People feel overwhelmed because there are more temptations than ever. Your body may have dutifully reported to work on time, but your mind can escape at any instant through the click of a mouse or a phone. You can put off any job by checking e-mail or Facebook, surfing gossip sites, or playing a video game. A typical computer user checks out more than three dozen Web sites a day. You can do enough damage in a ten-minute online shopping spree to wreck your budget for the rest of the year. Temptations never cease. We often think of willpower as an extraordinary force to be summoned to deal with emergencies, but that's not what Baumeister and his colleagues found when they recently monitored a group of more than two hundred men and women in central Germany. These Germans wore beepers that went off at random intervals seven times a day, prompting them to report whether they were currently experiencing some sort of desire or had recently felt such a desire. The painstaking study, led by Wilhelm Hofmann, collected more than ten thousand momentary reports from morning until midnight.

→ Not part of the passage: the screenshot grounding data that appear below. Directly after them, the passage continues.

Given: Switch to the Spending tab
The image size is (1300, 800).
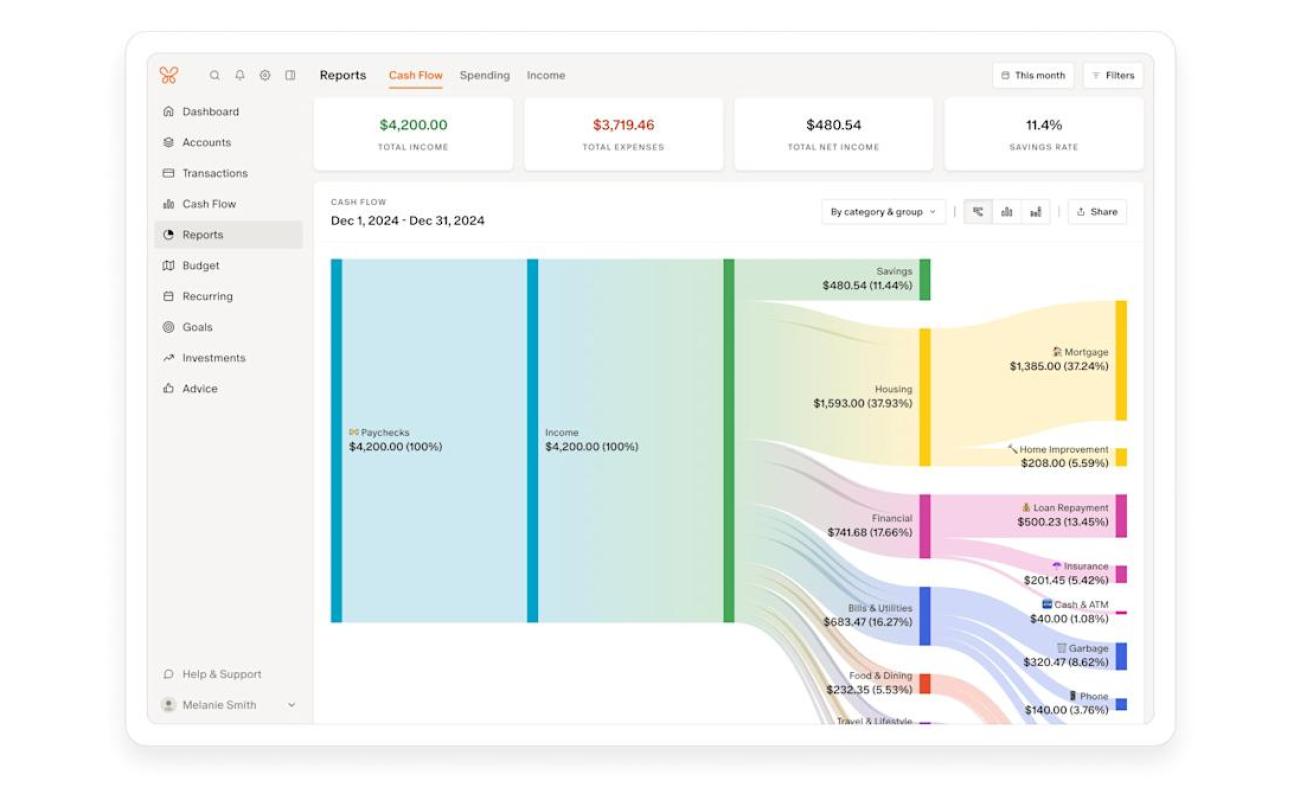Looking at the screenshot, I should 484,75.
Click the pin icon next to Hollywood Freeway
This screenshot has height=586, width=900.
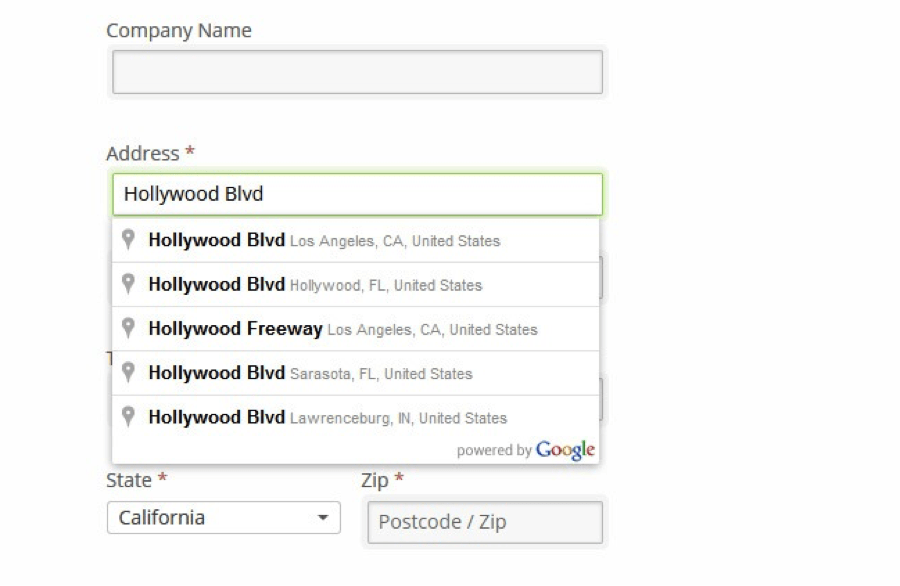click(128, 328)
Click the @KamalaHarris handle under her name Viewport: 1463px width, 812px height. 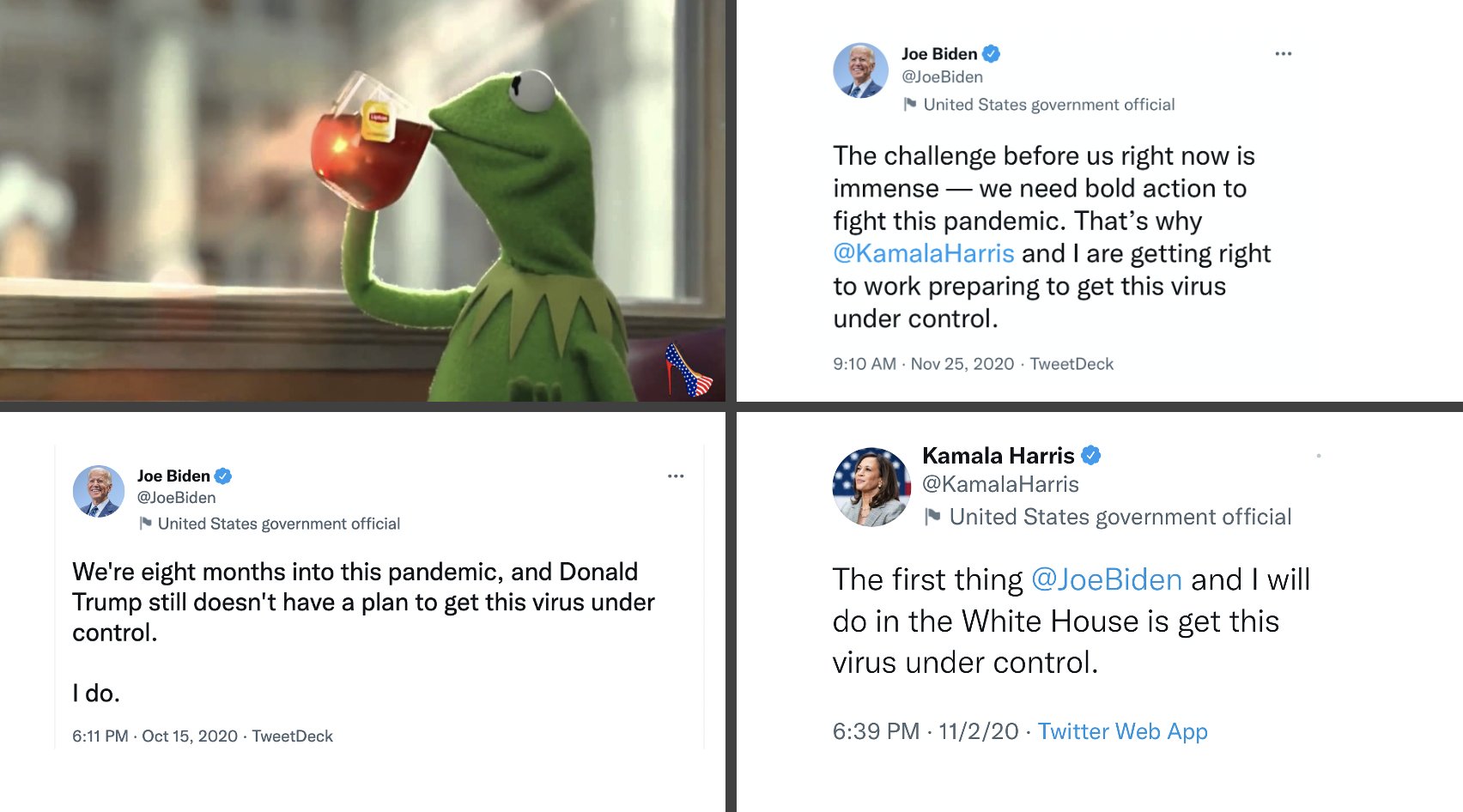pyautogui.click(x=1000, y=485)
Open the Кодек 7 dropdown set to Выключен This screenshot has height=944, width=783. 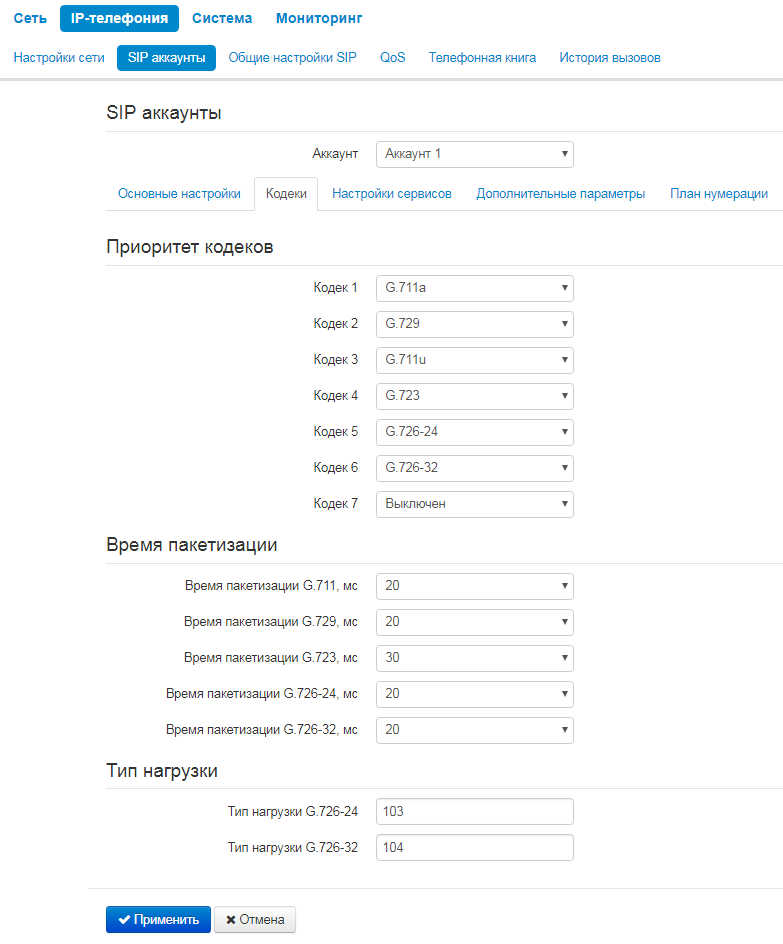click(474, 504)
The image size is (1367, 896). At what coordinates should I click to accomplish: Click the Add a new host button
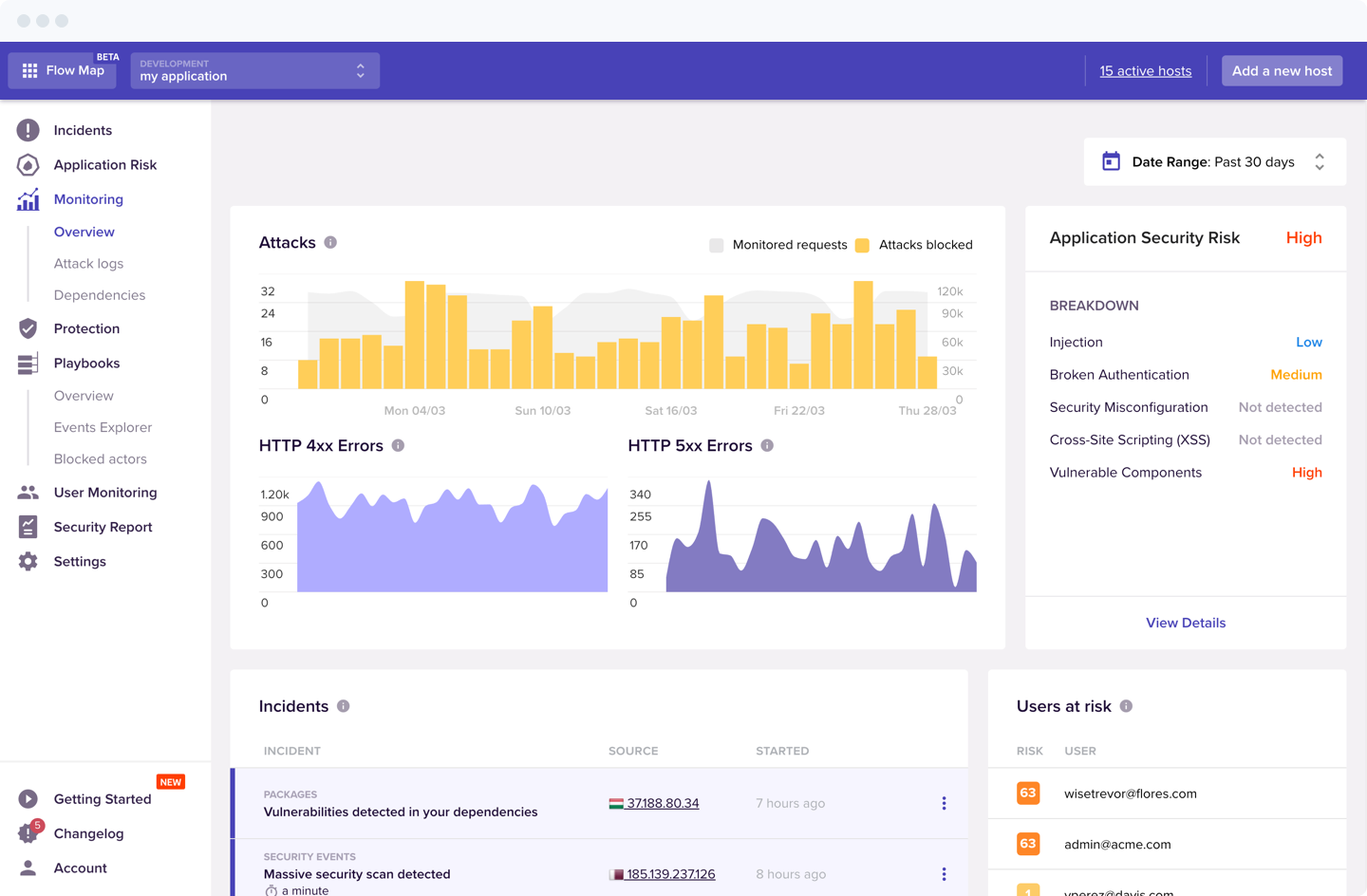1282,71
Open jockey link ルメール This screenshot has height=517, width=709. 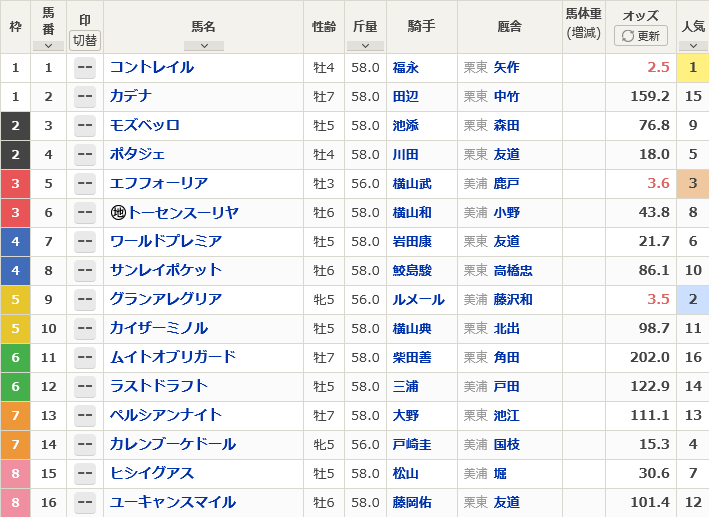click(419, 299)
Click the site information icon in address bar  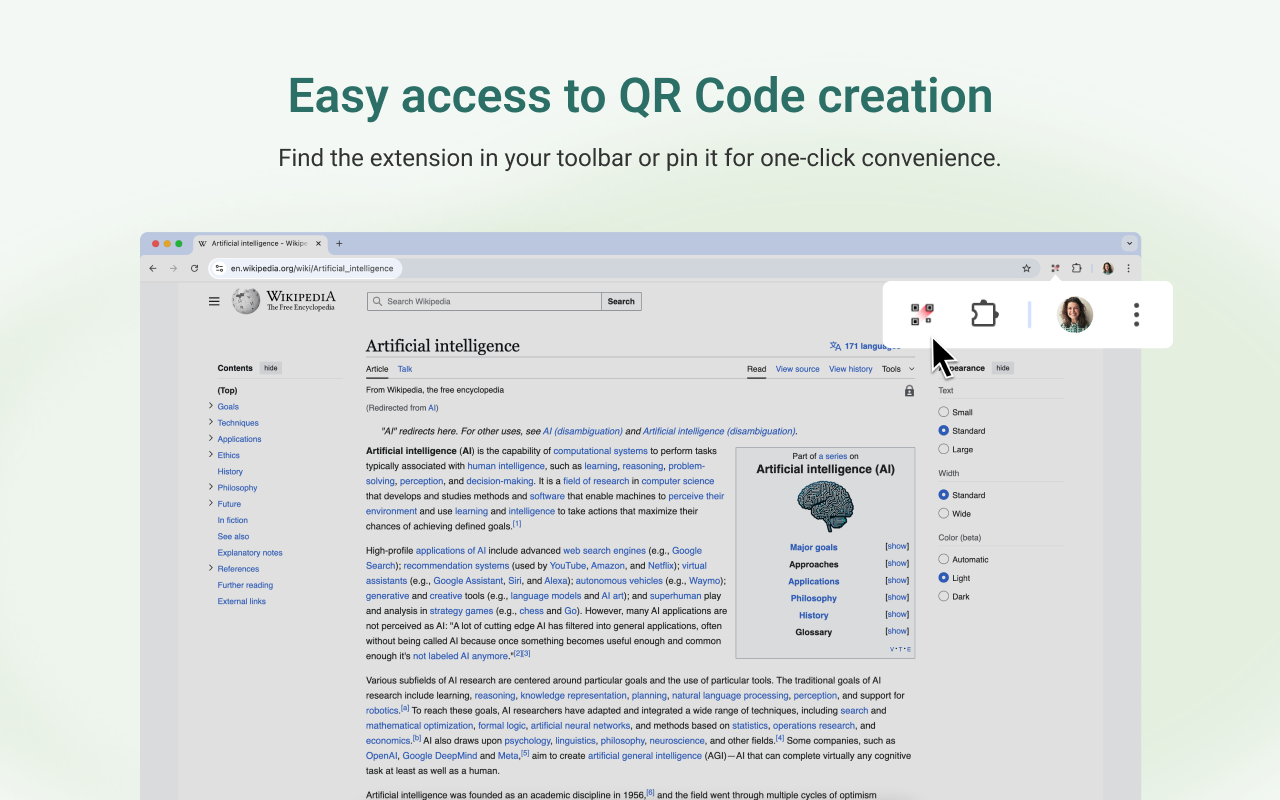pos(218,268)
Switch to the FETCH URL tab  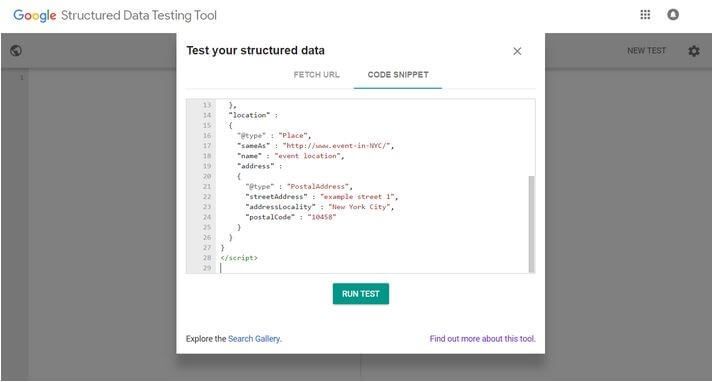[x=316, y=74]
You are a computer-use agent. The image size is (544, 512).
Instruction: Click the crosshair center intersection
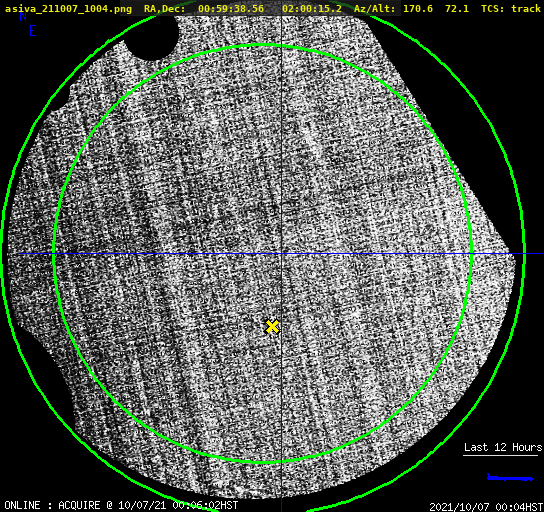tap(281, 254)
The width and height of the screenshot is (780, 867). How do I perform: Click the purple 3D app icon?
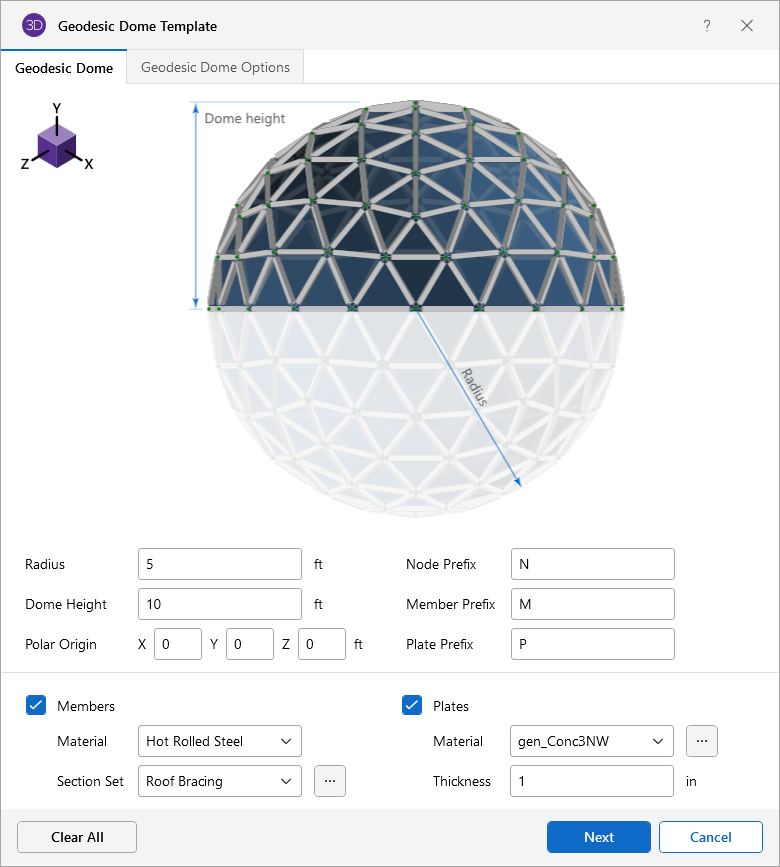pos(34,26)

Desire turned out to be the norm, not the exception. About half the time, people were feeling some desire at the moment their beepers went off, and another quarter said a desire had just been felt in the past few minutes. Many of these desires were ones they were trying to resist. The researchers concluded that people spend about a quarter of their waking hours resisting desires — at least four hours per day. Put another way, if you tapped four people at any random moment of the day, one of them would be using willpower to resist a desire. And that doesn't even include all the instances in which willpower is exercised, because people use it for other things, too, such as making decisions.
The most commonly resisted desire in the beeper study was the urge to eat, followed by the urge to sleep, and then by the urge for leisure, like taking a break from work by doing a puzzle or game instead of writing a memo. Sexual urges were next on the list of most-resisted desires, a little ahead of urges for other kinds of interactions, like checking e-mail and social-networking sites, surfing the Web, listening to music, or watching television. To ward off temptation, people reported using various strategies. The most popular was to look for a distraction or to undertake a new activity, although sometimes they tried suppressing it directly or simply toughing their way through it. Their success was decidedly mixed. They were pretty good at avoiding sleep, sex, and the urge to spend money, but not so good at resisting the lure of television or the Web, or the general temptation to relax instead of work. On average, when they tried to resist a desire with willpower, they succeeded about half the time.